- Watershed of Nottaway River

Location
- Country: Canada
- Province: Quebec
- Region: Nord-du-Québec

Physical characteristics
- Source: Lemoine Lake
- • location: Chibougamau, Nord-du-Québec, Quebec
- • coordinates: 50°00′54″N 74°10′12″W﻿ / ﻿50.01500°N 74.17000°W
- • elevation: 424 m (1,391 ft)
- Mouth: Blondeau River (Chibougamau Lake)
- • location: Chibougamau, Nord-du-Québec, Quebec
- • coordinates: 49°58′32″N 74°07′57″W﻿ / ﻿49.97556°N 74.13250°W
- • elevation: 385 m (1,263 ft)
- Length: 7.7 km (4.8 mi)

Basin features
- • left: Natevier River

= Oreille River =

The Oreille River is a tributary of the Blondeau River (Chibougamau Lake), flowing entirely in the town of Chibougamau, in Jamésie, in the administrative region of Nord-du-Québec, in the province of Quebec, in Canada.

The course of the river flows entirely in the canton of Roy.

The hydrographic slope of the "Oreille River" is accessible by the junction of a forest road (East-West direction) serving the north side of Chibougamau Lake; the latter is connected to route 167 which also serves the south side of Waconichi Lake and the Waconichi River. This last road comes from Chibougamau, going north-east to the south-eastern part of Mistassini Lake.

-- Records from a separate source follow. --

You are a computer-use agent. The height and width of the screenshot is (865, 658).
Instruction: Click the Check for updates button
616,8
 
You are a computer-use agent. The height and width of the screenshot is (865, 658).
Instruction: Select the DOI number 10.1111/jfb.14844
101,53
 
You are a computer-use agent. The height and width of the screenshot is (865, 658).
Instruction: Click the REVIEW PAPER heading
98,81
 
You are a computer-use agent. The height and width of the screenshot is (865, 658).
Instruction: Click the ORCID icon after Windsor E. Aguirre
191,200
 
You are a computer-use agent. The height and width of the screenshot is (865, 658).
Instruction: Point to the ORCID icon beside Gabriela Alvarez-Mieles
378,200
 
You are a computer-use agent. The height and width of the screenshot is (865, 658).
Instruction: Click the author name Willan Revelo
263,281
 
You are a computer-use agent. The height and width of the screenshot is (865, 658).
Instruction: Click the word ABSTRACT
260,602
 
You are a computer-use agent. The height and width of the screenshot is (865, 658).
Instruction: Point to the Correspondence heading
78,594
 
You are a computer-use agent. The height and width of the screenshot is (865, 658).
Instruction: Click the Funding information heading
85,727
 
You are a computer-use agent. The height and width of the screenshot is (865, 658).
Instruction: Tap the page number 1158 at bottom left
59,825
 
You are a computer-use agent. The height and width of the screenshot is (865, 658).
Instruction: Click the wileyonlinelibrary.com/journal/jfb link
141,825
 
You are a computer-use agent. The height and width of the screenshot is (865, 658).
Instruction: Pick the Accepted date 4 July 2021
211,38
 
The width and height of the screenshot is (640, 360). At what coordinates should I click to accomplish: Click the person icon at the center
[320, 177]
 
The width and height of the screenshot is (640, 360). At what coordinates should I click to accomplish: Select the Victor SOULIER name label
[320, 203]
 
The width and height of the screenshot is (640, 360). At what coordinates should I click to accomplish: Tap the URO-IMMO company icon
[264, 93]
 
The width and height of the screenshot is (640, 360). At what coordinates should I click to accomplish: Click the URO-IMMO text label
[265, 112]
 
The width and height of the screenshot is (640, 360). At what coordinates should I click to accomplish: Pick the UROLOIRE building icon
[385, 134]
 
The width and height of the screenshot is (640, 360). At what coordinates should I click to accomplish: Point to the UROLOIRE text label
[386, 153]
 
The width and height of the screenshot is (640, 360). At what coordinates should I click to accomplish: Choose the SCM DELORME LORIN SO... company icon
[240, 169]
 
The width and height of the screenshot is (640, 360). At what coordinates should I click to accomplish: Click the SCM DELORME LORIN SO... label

The surface of the "Oreille River" is usually frozen from early November to mid-May, however, safe ice circulation is generally from mid-November to mid-April.

== Geography ==

The main hydrographic slopes close to the "Oreille River" are:
- North side: Waconichi Lake, Mistassini Lake (“Baie de Poste”), Barlow River (Chibougamau River);
- East side: Nepton River, Nepton River North, France River, Boisvert River, Chief River, Chonard River;
- South side: Blondeau River (Chibougamau Lake), Chibougamau Lake, Armitage River, Énard River;
- West side: Natevier River, Chibougamau River, Chevrillon Lake.

The Oreille River originates at the mouth of Lemoine Lake (length: 2.1 km, altitude: 424 m) in the Township of Roy. This source is located at:
- 3.5 km northwest of the mouth of the Oreille River (confluence with the Blondeau River (Chibougamau Lake));
- 1.8 km south-east of the bay Route of Waconichi Lake;
- 36.1 km south-west of Mistassini Lake;
- 18.2 km north-east of downtown Chibougamau.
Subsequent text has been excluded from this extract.